Let's add the data to a DataFrame to make it easier to use.

In [None]:
names = cali_data['feature_names']

data_dict = dict(zip(names, ['Median income', 'House age', 'Average # of rooms', 'Average # of bedrooms', 'Population', 'Average occupancy', 'Latitude', 'Longitude']))

cali_df = DataFrame(cali_data['data'], columns=names)

home_values = Series(cali_data['target'])

In [None]:
cali_df.head()

In [None]:
home_values.head()

We can familiarize ourselves with the data by plotting it. Let's have some fun exploring data using `IPython` widgets.

Experiment with the dropdown to plot each column vs. Median home value.

**Question:** Which columns seem to have somewhat of a linear relationship with home values?

In [None]:
from ipywidgets import widgets

def cali_plot(column):
    plt.plot(cali_df[column], home_values, '.')
    plt.xlabel(data_dict[column])
    plt.ylabel('Home Price')

dropdown_values = {"{0}: {1}".format(k, v):k for k, v in data_dict.items()}

widgets.interact(cali_plot, column=dropdown_values);

The median income feature in particular seems to have a linear relationship with home price. We can attempt to visualize that by adding a straight line to the chart.

**Question:** In the below figure, which line seems to best "fit" the data?

In [None]:
plt.plot(cali_df['MedInc'], home_values, '.')
plt.plot([0, 9], [0, 5], '-', color='darkorange')
plt.plot([.5, 8], [0, 5], '-', color='limegreen',)
plt.plot([2, 5], [0, 5], '-', color='red')

plt.xlabel(data_dict['MedInc'])
plt.ylabel('Home Price');

The red one looks like a poor fit to me but I can't decide if the green or orange one is the better.

But rather than eye-balling lines on charts, wouldn't it be great if there was a way to pick the "best" line that fits  the data?

Linear regression is just that process. It is a mathematical process for measuring a line's "error" with respect to the data and picking the line that minimizes that error. It can describe the linear relationship between a set of numbers (the independent variables) and the dependent variable.

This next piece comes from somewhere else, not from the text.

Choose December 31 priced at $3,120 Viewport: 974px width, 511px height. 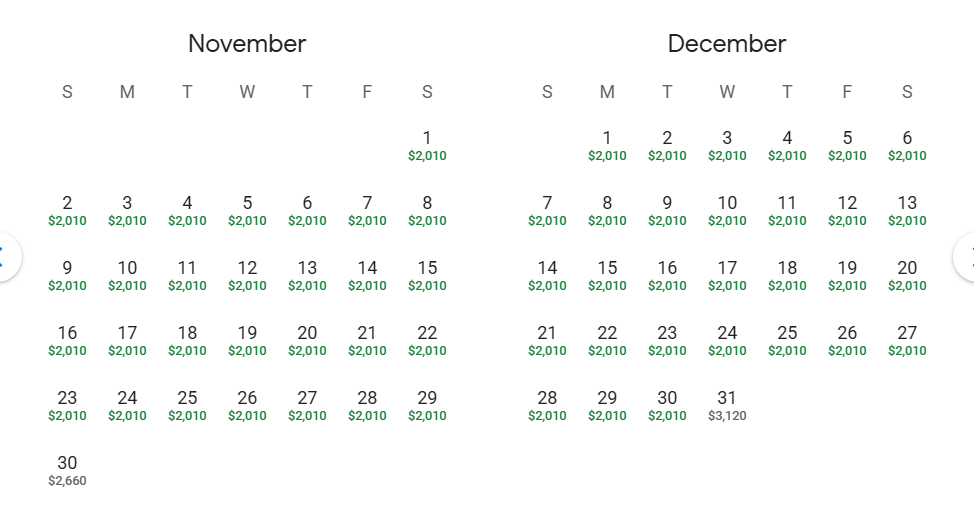point(727,405)
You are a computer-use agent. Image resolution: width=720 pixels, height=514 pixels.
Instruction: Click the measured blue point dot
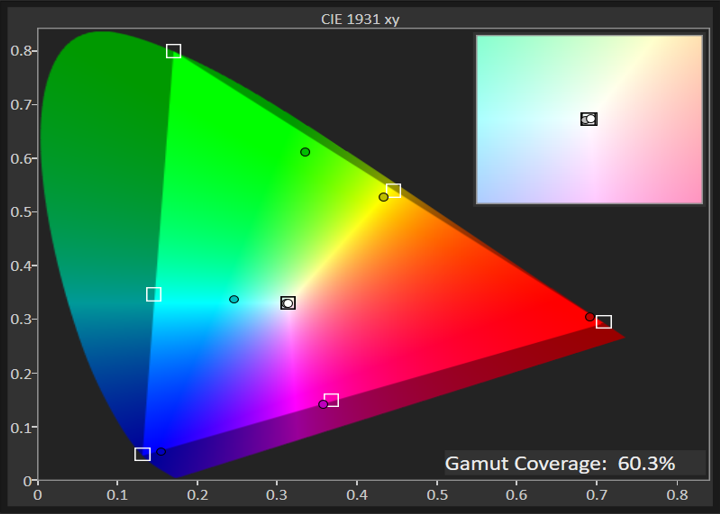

In this case the independent variable is the "average number of rooms per dwelling" and the dependent variable is the Home Price. The independent variables need not be limited to one variable. A complex model may have hundreds or more dependent variables!

Let's try Linear Regression to find the best fitting line. Is this result what you expected?

In [None]:
linreg = linear_model.LinearRegression(fit_intercept=True)  # fit_intercept=True is the default value
linreg.fit(cali_df[['MedInc']], home_values)
x = np.linspace(-1, 15).reshape(-1,1)

plt.plot(cali_df['MedInc'], home_values, '.')
plt.plot(x, linreg.predict(x), '-')
plt.ylim(0, 5)
plt.xlim(0, 15)
plt.xlabel(data_dict['MedInc'])
plt.ylabel('Home Price');

Let's dig deeper into how linear regression works.

## Linear Regression


This is the basic picture of linear regression errors:

![$L^1$ versus $L^2$ regularization](images/linear_regression_error.gif)

Linear Regression is perhaps the simplest linear model $f(X_{j \cdot}) = \sum_i \beta_i X_{ji}$.  The error model assumes the $y_j$'s are independent and normally distributed around $X_{ji} \cdot \beta_i$ with standard deviation $\sigma$.

### Likelihood and cost functions

Suppose that we knew that the correct model was given by some $\beta_i$.  Given the above assumption about the error model, the probability of measuring $y_j$ is simply

$$ P(y_j \mid \beta_i) = \prod_j \frac{1}{\sqrt{2\pi \sigma^2}} \exp \left[-\left( \frac{X_{ji} \cdot \beta_i - y_j}{2 \sigma} \right)^2 \right] \,.$$

However, we don't know the $\beta_i$.  Instead we want to find them, given the $y_j$, by finding the $\beta_i$ that maximize $P(\beta_i \mid y_j)$.  Thanks to Bayes' Rule, we know

$$ P(\beta_i \mid y_j) = P(y_j \mid \beta_i) \frac{P(\beta_i)}{P(y_j)} \,.$$

We know the first term on the right, and $P(y_j)$ is independent of $\beta_i$, leaving only $P(\beta_i)$ unknown.  In linear regression, we suppose we have no *a priori* knowledge of the expected coefficients and take $P(\beta_i)$ to be constant as well.  Thus, the most probable model is determined by maximizing the likelihood function

$$ L(\beta) = \prod_j \frac{1}{\sqrt{2\pi \sigma^2}} \exp \left[-\left( \frac{X_{ji} \cdot \beta_i - y_j}{2 \sigma} \right)^2 \right] \propto P(\beta_i \mid y_j) \,.$$

Since $\log$ is monotonic, we can also maximize the log-likelihood.  A few calculations show us that the negative log-likelihood (up to a linear transformation) is

$$- \log(L(\beta)) \sim \| y - X \beta \|^2\,.$$

Here, $\| z \| = \| z \|_2 = \sum_i |z_i|^2 $ is the $L^2$ norm.  The objective is to minimize this quadratic:

$$ \min_\beta \| y - X \beta \|^2\,.$$

Of course, this is the familiar expression for linear regression.  We could minimize $\beta$ via gradient descent, but it turns out that the solution has a closed form, 

$$ X \hat \beta = y\,, $$

or

$$ \hat \beta = (X^T X)^{-1} X^T y\,. $$

## Using Linear Regression


Let's see how this is used in practice. We will do a Linear Regression as before, but will shuffle the data first.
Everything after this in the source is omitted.